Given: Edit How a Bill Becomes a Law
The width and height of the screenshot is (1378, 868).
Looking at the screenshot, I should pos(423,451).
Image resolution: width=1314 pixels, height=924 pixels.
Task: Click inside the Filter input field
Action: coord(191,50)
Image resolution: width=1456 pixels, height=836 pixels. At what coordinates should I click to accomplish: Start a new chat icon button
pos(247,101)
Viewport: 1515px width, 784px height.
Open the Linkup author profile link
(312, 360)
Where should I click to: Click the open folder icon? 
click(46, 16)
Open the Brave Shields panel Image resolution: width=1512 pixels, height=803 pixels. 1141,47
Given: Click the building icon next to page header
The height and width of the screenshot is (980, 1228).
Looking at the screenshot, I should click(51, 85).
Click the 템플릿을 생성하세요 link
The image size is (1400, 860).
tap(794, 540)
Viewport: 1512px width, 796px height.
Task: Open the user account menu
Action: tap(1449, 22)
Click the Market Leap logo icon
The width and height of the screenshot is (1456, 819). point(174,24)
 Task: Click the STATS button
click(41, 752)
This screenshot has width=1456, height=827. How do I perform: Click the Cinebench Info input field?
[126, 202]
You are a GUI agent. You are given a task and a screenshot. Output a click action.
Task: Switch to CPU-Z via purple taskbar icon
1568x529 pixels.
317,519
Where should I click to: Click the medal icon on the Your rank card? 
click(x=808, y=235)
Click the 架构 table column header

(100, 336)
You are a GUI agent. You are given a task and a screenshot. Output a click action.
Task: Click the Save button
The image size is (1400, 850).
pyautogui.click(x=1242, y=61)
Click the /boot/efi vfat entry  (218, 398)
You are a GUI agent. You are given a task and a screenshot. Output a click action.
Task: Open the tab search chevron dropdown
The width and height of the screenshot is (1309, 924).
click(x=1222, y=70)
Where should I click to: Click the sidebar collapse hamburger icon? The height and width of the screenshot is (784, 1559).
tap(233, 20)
++++++++++++++++++++
--- Requirement ---
Print all of the entries again, exactly as written.

--- Result of this task ---
Given: Edit How a Bill Becomes a Law
The width and height of the screenshot is (1378, 868).
Looking at the screenshot, I should pos(423,451).
Image resolution: width=1314 pixels, height=924 pixels.
Task: Click inside the Filter input field
Action: coord(191,50)
Image resolution: width=1456 pixels, height=836 pixels. At what coordinates should I click to accomplish: Start a new chat icon button
pos(247,101)
Viewport: 1515px width, 784px height.
Open the Linkup author profile link
(312, 360)
Where should I click to: Click the open folder icon? 
click(46, 16)
Open the Brave Shields panel Image resolution: width=1512 pixels, height=803 pixels. 1141,47
Given: Click the building icon next to page header
The height and width of the screenshot is (980, 1228).
Looking at the screenshot, I should click(51, 85).
Click the 템플릿을 생성하세요 link
The image size is (1400, 860).
tap(794, 540)
Viewport: 1512px width, 796px height.
Task: Open the user account menu
Action: tap(1449, 22)
Click the Market Leap logo icon
The width and height of the screenshot is (1456, 819). point(174,24)
 Task: Click the STATS button
click(41, 752)
This screenshot has width=1456, height=827. How do I perform: Click the Cinebench Info input field?
[126, 202]
You are a GUI agent. You are given a task and a screenshot. Output a click action.
Task: Switch to CPU-Z via purple taskbar icon
1568x529 pixels.
317,519
Where should I click to: Click the medal icon on the Your rank card? 
click(x=808, y=235)
Click the 架构 table column header

(100, 336)
You are a GUI agent. You are given a task and a screenshot. Output a click action.
Task: Click the Save button
The image size is (1400, 850).
pyautogui.click(x=1242, y=61)
Click the /boot/efi vfat entry  (218, 398)
You are a GUI agent. You are given a task and a screenshot. Output a click action.
Task: Open the tab search chevron dropdown
The width and height of the screenshot is (1309, 924).
click(x=1222, y=70)
Where should I click to: Click the sidebar collapse hamburger icon? The height and width of the screenshot is (784, 1559).
tap(233, 20)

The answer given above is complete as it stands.